Pour le Maroc, le choc n’a pour équivalent que le traumatisme des Etats-Unis au lendemain du 11 septembre 2001. Les Marocains, dans leur immense majorité et toutes couches de la société confondues, se sentent profondément meurtris. Des centaines de milliers de manifestants descendent dans la rue pour crier leur refus du terrorisme, incapables de comprendre comment leur pays a pu basculer aussi brutalement dans la violence. Après avoir évité la contagion de l’Algérie voisine pendant une décennie, le royaume se croyait immunisé contre la dégénérescence radicale de l’islamisme. « En fait, le Maroc était en période d’incubation », note un haut responsable de ses services de sécurité, « le 16 mai 2003, nous nous sommes découverts séropositifs. Maintenant, la question est de savoir si notre corps sera capable de se défendre sans sombrer dans la maladie. »

Des arrestations tous azimuts

La réaction des autorités policières ne se fait pas attendre. Les rafles suivent les descentes au rythme des aveux. Les enquêteurs ratissent large sur tout le spectre de la nébuleuse islamiste, remontant dans leurs filets recrues et prédicateurs par dizaines. Avec stupeur, le royaume se découvre enserré d’un réseau plus dense et mieux implanté qu’il ne voulait l’admettre. Des démocrates qui doutaient du bien-fondé d’une première vague d’arrestations à l’été 2002, craignant un coup politique de l’appareil sécuritaire contre les réformes du jeune roi Mohammed VI, se rangent désormais dans les rangs des partisans de l’extrême fermeté. « C’est la fin de l’ère du laxisme », prévient un conseiller du souverain, « les adversaires de la démocratie ont pris pour cible notre société, un modèle de tolérance au sein de l’espace arabo-musulman. La démocratie et les démocrates ont le devoir de se défendre. »
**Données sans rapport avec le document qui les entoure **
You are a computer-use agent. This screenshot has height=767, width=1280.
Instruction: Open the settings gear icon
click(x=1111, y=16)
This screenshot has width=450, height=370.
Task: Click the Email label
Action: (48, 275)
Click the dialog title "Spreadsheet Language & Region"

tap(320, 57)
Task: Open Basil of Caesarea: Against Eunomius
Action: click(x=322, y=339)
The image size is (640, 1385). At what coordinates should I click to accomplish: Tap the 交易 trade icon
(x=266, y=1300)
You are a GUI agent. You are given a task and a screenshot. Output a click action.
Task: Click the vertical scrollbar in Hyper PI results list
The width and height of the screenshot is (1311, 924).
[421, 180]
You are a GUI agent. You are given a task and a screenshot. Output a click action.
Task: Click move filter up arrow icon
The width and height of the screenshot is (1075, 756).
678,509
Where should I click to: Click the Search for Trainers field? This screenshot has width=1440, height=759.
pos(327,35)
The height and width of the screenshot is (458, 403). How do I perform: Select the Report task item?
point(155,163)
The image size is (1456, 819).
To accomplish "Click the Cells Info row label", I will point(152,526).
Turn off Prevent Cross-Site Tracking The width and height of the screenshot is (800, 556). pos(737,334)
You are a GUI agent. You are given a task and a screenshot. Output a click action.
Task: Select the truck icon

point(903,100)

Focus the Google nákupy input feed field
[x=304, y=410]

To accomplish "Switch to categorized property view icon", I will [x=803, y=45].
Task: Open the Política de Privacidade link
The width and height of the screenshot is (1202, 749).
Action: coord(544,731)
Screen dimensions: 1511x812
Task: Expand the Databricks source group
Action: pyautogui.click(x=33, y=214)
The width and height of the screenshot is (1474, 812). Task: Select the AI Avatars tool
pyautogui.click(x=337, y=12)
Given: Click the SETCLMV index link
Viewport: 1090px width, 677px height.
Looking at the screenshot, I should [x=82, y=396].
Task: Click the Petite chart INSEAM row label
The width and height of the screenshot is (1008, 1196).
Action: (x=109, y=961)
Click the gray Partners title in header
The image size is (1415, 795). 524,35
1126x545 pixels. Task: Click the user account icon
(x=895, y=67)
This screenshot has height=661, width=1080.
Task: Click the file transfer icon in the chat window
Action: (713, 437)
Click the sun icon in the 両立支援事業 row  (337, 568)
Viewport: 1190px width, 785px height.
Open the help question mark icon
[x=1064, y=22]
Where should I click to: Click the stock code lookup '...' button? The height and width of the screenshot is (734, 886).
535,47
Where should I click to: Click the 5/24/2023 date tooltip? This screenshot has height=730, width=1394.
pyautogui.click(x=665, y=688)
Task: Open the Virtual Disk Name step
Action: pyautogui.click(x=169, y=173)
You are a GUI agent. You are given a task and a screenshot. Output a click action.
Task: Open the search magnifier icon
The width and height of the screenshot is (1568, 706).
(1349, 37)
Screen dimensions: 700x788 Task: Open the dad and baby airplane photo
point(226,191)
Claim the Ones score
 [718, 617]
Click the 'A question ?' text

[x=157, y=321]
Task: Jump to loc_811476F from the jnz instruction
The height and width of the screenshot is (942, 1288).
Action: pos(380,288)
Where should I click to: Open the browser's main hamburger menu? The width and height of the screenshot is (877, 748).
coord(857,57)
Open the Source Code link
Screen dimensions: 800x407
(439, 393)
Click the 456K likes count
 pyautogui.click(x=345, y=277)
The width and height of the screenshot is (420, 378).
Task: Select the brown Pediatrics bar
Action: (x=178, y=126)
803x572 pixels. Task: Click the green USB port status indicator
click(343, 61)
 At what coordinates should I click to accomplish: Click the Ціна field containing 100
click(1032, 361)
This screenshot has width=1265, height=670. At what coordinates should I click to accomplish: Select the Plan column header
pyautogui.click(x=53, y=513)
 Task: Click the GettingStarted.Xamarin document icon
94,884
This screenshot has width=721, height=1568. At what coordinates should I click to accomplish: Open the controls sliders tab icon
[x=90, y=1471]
Cependant, si l’enquête a rapidement mis à nu plusieurs réseaux dormants pouvant se révéler dangereux et disposants de certains soutiens à l’étranger, elle peine à établir fermement le lien entre les attentats de Casablanca et un commanditaire extérieur. Les kamikazes, sans être de parfaits analphabètes, ne disposaient pas des qualités que présentent habituellement les opérateurs d’organisations comme Al-Qaeda. Leur émir, Abdelhaq Bentassir, semblait une piste plus sérieuse. Ce cordonnier venu de Fès, cadre endurci de l’islamisme radical, n’a guère eu de mal à s’imposer comme chef à cette bande de quartier cimentée par sa frustration. A l’évidence, il disposait des contacts nécessaires pour obtenir les explosifs. L’hypothèse de travail des enquêteurs suppose qu’il pourrait avoir servi de coordinateur pour le Groupe islamiste combattant marocain (GICM), agissant sous la houlette d’un certain Saad el-Housseini, dit « Mustapha », un artificier, activement recherché par la police. Abdelhaq Bentassir aurait pu être le chaînon manquant reliant les paumés de Sidi Moumen à la vaste nébuleuse du terrorisme international. Mort subitement durant son interrogatoire, sa tombe enferme les réponses aux angoisses du Maroc.